Today I took part in a tasting of Slovenian sparkling wines organized in London by Glass of Bubbly (Thank you Chris!) and hosted by Marin Berovic, a wine specialist from Slovenia itself.

Interesting range of wines, with a predominance of fresh and fruity bubbles over smooth and fragrant.

Slovenia confirmed itself to be a small but qualitatively relevant player in the market for sparkling wines. I mostly knew Slovenian producers on the Italian side of the border, but they are famous for their still wines.

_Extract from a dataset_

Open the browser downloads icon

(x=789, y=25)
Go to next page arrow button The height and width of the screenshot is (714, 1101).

Here below are some tasting notes.

Winery Radgonske Gorice

My favorite was their Zlata Radgonska Penine Millesimé 2008 (chard 100%), which despite its age retains an amazing freshness and could be a top class aperitif. Score 88.

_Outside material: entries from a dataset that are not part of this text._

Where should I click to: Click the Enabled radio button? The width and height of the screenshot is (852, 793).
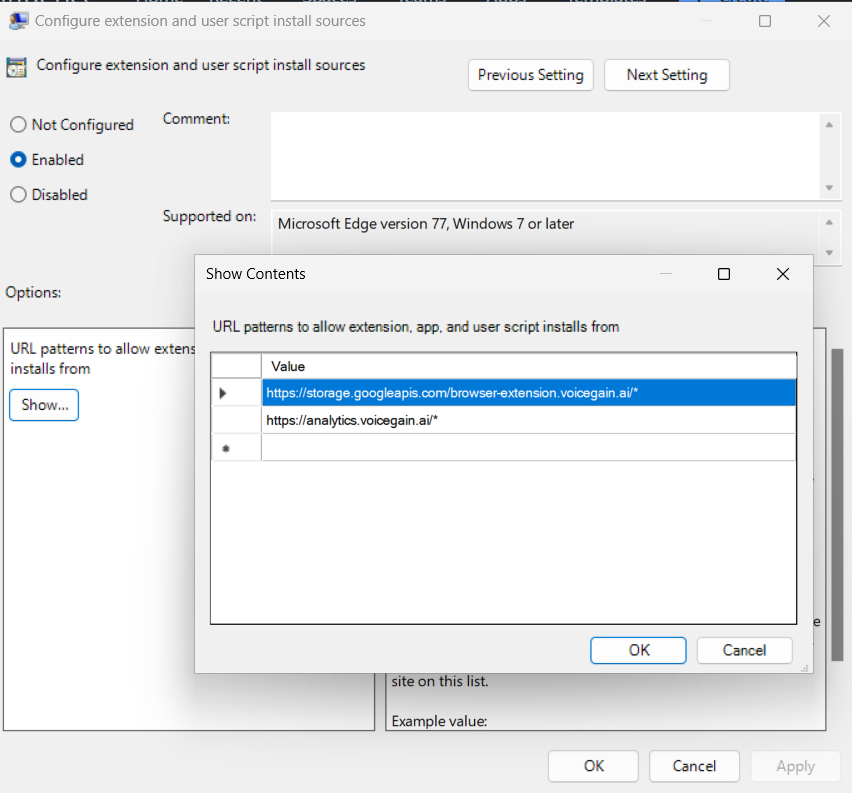click(17, 159)
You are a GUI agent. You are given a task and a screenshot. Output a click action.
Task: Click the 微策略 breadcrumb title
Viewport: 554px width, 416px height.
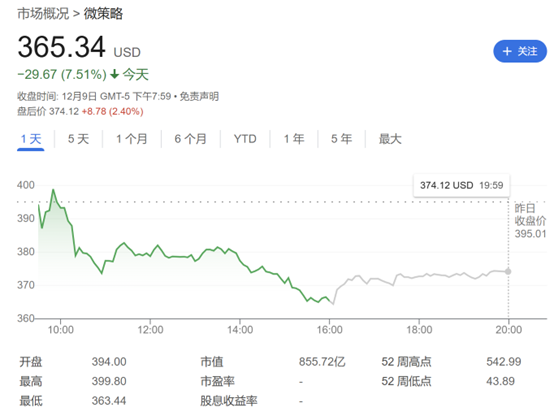point(103,14)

The Penina Extra dry 2017 sports floral notes and as its label suggests is very fresh. I liked it when it warmed up slightly in the glass. Moderately complex. Score 86.

Winery Istenič

Their prestige extra brut 2013 is amazing, fresh attack then great balance and complexity. Score 92.

The No.1 NV is also fresh and complex with a pleasant fragrance which makes it stand out. Score 90.

Interesting sweet muscat NV at only 11,5% abv. Score 86

Winery Bjana

An excellent Cuvée Prestige 2016 (chard and rebula), with impressive fragrance, complexity and balance. Score 93.

Their Brut 2016 (also chard and rebula) is aromatic in the nose, then a fresh attack is followed by a well balanced finish. Score 89

Winery Silveri

Their best wine was a Blanc de Blanc NV, blend of different rebula (ribolla) grapes, fresh and flowery with moderate complexity. Score 86

A Brut Nature Zero Vintage collection 2011 (chardonnay and rebula) was still amazingly fresh, hard sensations still prevail despite the aging. Score 84

Winery Medot

Brut Rosé 2017. The best rosé in Slovenia (55% pinot noir, 35% rebula, 10% chardonnay) in the opinion of several tasters, complex perfectly balanced and very long. Score 93.

Extra brut cuvée 2015 (70% chard 30% rebula), another fresh wine with flowers and citrus notes, I was again surprised at the freshness of these wines despited their age. Score 90.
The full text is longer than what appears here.